MIR Camera and Spectrometer
The combined MIR Camera and Spectrometer (MCS) has both photometric imaging and spectroscopic capabilities over the 5–38 μm wavelength range. The instrument is split into two channels, short (S) and long (L) wavelength, with two non-overlapping fields of view.
The wide field camera will cover the 5–25 μm (S) and 20–38 μm (L) wavebands with fields of view of 5' x 5'. A filter wheel will provide a selection of broad- and narrow-band filters with a resolution of R~5–10 and R~50 respectively.
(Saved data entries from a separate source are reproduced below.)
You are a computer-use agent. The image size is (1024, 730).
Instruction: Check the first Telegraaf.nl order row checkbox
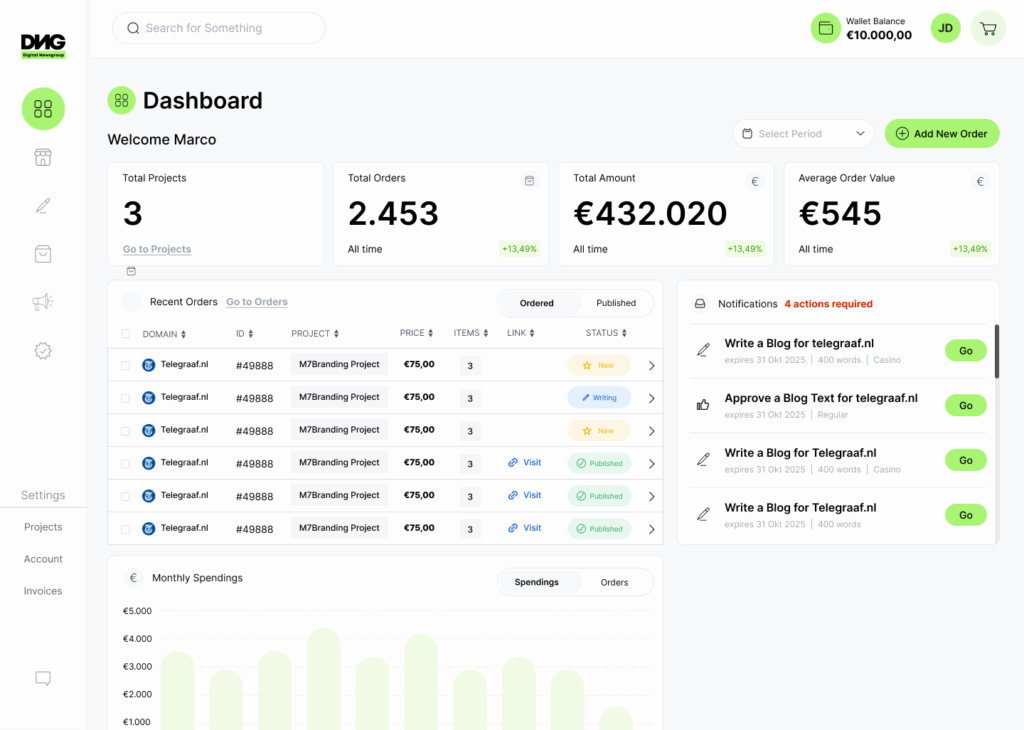(126, 365)
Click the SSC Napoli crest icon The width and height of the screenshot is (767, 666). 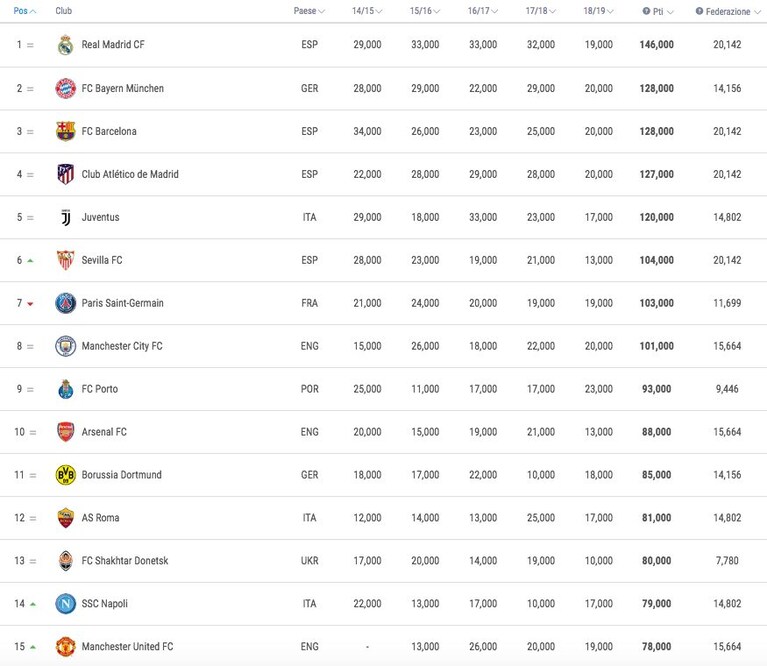[66, 603]
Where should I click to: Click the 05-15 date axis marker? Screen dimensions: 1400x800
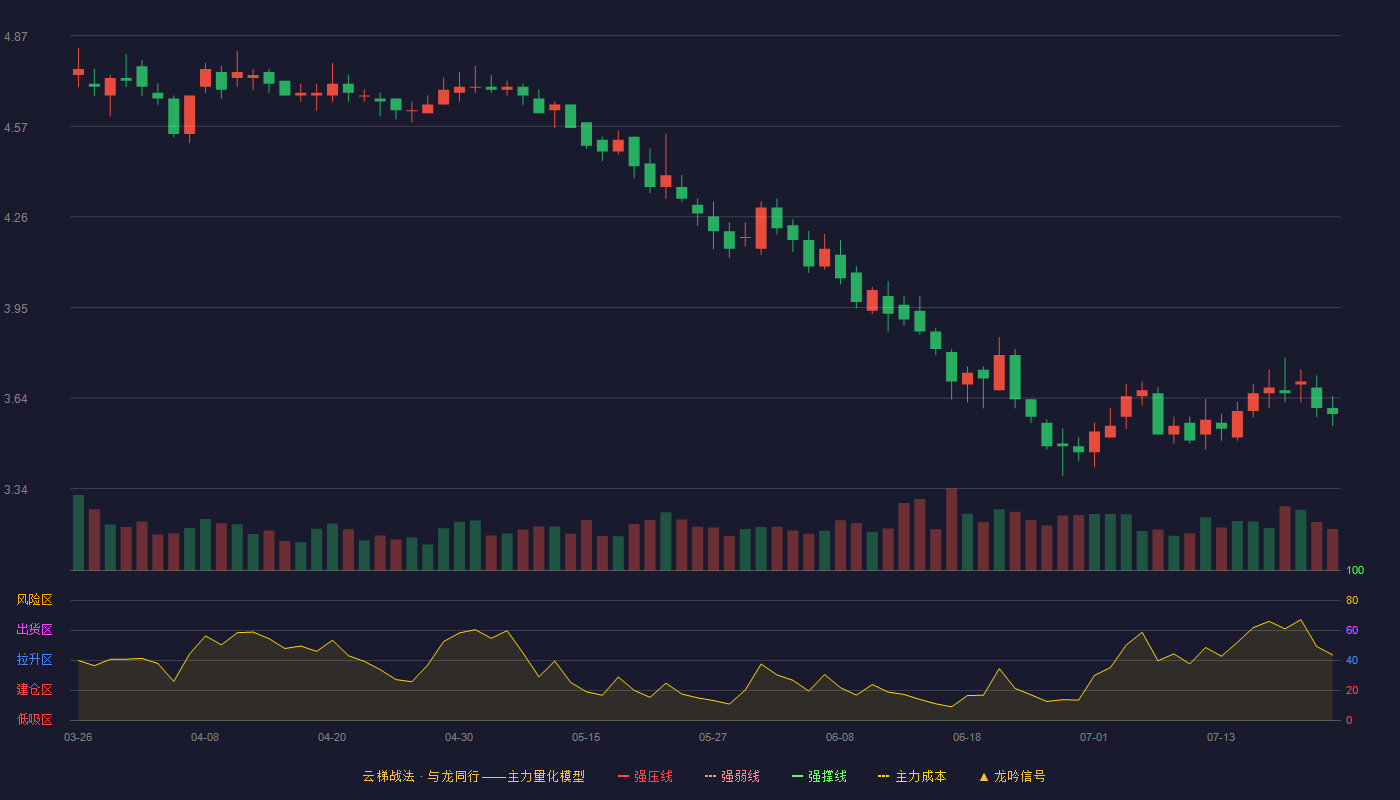(x=586, y=737)

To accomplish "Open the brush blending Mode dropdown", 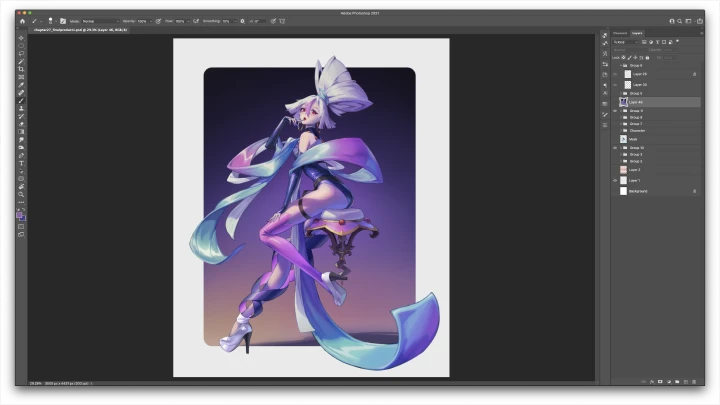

Three different spectroscopic modes are currently under consideration: high resolution mode (R ~ 20–30,000), covering 4–8 μm (S) and/or 12–18 μm (L), with a slit length/width of 3.5" x 0.72" and 6" x 1.2" respectively; medium resolution mode (R ~ 1– few thousand) covering 12.2–23.5 μm (S) and 23–38 μm (L) with a slit length/width of 12" x 1.2" and 12" x 2.5" respectively, and low resolution mode (R ~ 50–100) covering the 5–26 μm (S) and 20–38 μm (L) wavebands with slit length/width of 2.5' x 2.66" and x 1.4" respectively. The medium resolution spectrometer will have an integral field unit, and fields of view of up to 12" x 6"(S) and 12" x 7.5" (L) will be built up from individual (five for S, three for L) slices.
Si:As detectors will be used for the all short-wave channels and Si:Sb for the long-wave channels, with the exception of the high-resolution long-wave channel where Si:As will also be employed.
The Focal Plane Camera will operate at the 0.7 μm waveband, and will be used for fine guidance. The instrument, provided by Korea through the Korea Astronomy and Space Institute (KASI), will have two channels for redundancy, one of which is proposed for scientific use at the 0.7–5 μm waveband. The instrument field of view will cover 5' x 5', with wideband filters (R ~ 5) and a linear variable filter (R ~ 20) providing photometric imaging and low-resolution spectroscopic imaging respectively.
The US community is proposing a far-infrared/submillimetre spectrometer, which is more sensitive than SAFARI but has no imaging capability, and hence can be complementary with SAFARI.
The SPICA focal plane instrument suite is the subject of an on-going scientific and engineering review (2011), the result of which will be a decision on the final complement of instruments to be flown on SPICA.